Como mostrou o SBT News, o plano deve contar com um aporte de R$ 960 milhões e focar na asfixia financeira de facções, combate ao tráfico de armas, padronização das prisões de segurança máxima, melhora na taxa de elucidação de homicídios e retomada de territórios hoje controlados pelo crime.

Lula citou o Centro de Cooperação Policial Internacional da Amazônia, inaugurado em setembro do ano passado em Manaus, como base para a atuação conjunta de forças policiais americanas e brasileiras no combate ao narcotráfico. Participam da iniciativa Bolívia, Colômbia, Equador, Guiana, Peru, Suriname, Venezuela e a Guiana Francesa. “Se os Estados Unidos quiserem participar conosco, estarão convidados", afirmou.

O temor de que a Casa Branca incluísse o Primeiro Comando da Capital (PCC) e o Comando Vermelho (CV) na lista de organizações terroristas estrangeiras, por ora, não se concretizou. Conforme Lula, o assunto sequer foi discutido no encontro bilateral.

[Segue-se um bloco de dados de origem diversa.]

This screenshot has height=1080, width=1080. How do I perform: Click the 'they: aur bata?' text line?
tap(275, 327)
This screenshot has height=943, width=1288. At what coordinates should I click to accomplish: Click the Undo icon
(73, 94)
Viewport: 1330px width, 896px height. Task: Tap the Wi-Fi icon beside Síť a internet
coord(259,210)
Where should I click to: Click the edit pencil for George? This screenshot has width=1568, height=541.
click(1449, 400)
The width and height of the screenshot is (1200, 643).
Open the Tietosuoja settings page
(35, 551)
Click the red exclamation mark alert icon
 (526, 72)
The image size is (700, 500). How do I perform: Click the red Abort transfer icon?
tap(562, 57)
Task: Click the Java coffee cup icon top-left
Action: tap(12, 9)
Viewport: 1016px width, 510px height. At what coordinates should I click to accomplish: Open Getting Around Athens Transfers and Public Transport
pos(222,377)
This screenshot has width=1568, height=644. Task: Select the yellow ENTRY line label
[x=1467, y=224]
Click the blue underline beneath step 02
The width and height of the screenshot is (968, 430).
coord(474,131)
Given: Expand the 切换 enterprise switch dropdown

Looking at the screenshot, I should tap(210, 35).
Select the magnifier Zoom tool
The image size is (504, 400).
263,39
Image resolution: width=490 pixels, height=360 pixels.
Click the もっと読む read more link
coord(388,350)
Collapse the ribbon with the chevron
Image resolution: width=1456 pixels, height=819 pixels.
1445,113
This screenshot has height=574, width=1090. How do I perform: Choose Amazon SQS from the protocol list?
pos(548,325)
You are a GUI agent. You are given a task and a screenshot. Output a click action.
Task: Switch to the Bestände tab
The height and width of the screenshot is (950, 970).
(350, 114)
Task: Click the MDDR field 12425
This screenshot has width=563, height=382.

Há o entendimento por parte do governo brasileiro de que essa categorização é uma demanda da ala ideológica da Casa Branca, por pressão de emissários do bolsonarismo em Washington, para abrir brechas a intervenções americanas mais diretas sobre transações do sistema bancário e, no limite, ao território brasileiro em operações especiais.

Em 10 de abril, o governo estreitou a parceria no monitoramento do tráfico ilegal de armas e drogas em cooperação da PF, Receita Federal e órgãos de controle alfandegário e fronteiriço dos EUA.